Das Erstgericht wird diese fehlenden Feststellungen nachzutragen haben. Ob es dazu einer Beweisergänzung bedarf, kann vom Obersten Gerichtshof, der keine Tatsacheninstanz ist, nicht beurteilt werden.

3. Rechtsmissbrauch, auf den die Klägerin ihre Ansprüche im Rechtsmittelverfahren stützt, hat sie im Verfahren erster Instanz nicht geltend gemacht. Abgesehen davon wäre zu berücksichtigen, dass nach den bislang getroffenen Feststellungen jedenfalls auch Verdienstlichkeit der Beklagten gegeben gewesen ist.

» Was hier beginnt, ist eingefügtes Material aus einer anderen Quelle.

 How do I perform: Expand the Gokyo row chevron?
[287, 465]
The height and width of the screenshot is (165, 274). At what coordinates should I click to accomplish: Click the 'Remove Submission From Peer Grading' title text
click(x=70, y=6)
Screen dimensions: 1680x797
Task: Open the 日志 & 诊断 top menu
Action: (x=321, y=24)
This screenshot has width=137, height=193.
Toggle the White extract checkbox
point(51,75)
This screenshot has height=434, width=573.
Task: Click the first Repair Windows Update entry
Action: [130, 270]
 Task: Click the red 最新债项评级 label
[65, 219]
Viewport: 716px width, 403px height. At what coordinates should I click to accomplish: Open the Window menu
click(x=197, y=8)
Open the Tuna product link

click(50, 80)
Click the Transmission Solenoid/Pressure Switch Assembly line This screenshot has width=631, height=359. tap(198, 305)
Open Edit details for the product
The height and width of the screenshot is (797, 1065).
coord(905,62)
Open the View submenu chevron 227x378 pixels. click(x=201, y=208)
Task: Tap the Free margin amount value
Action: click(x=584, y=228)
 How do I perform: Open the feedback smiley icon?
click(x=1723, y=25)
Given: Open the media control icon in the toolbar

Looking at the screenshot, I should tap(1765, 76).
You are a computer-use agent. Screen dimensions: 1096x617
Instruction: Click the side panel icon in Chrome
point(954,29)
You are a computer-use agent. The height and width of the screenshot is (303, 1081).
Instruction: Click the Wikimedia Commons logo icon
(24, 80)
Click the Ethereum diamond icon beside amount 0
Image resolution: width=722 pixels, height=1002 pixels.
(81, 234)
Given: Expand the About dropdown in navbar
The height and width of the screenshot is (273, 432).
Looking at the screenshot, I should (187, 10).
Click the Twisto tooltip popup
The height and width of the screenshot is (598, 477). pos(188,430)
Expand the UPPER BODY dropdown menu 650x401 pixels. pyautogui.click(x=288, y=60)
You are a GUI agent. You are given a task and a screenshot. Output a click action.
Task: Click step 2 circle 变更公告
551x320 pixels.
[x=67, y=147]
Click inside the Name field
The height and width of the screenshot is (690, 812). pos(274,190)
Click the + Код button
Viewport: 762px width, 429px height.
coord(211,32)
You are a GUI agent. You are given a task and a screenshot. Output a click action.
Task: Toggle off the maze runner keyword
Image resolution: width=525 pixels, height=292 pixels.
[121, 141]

4. Auf im Verfahren erster Instanz behauptete Ansprüche aus der Schad- und Klagloshaltungserklärung der (späteren) Verkäufer durch die Beklagte kommt die Klägerin in ihrer Revision nicht mehr konkret zurück. Im Übrigen hat das Berufungsgericht zutreffend darauf verwiesen, dass eine solche Erklärung grundsätzlich nur als (bloß „intern“ wirkende) Erfüllungsübernahme anzusehen ist (vgl RIS-Justiz RS0097736; Neumayr in KBB4 [2014] § 1404 ABGB Rz 2), enthält die Beilage ./C doch lediglich die Zusage der Beklagten an die Verkäufer, diese schad- und klaglos zu halten. Die in der Berufung behauptete Zession von Ansprüchen aus dieser Erklärung an die Klägerin kann dem Schreiben Beilage ./E nicht entnommen werden.

5. Die Entscheidung über die Kosten des Rechtsmittelverfahrens gründet sich auf § 52 ZPO.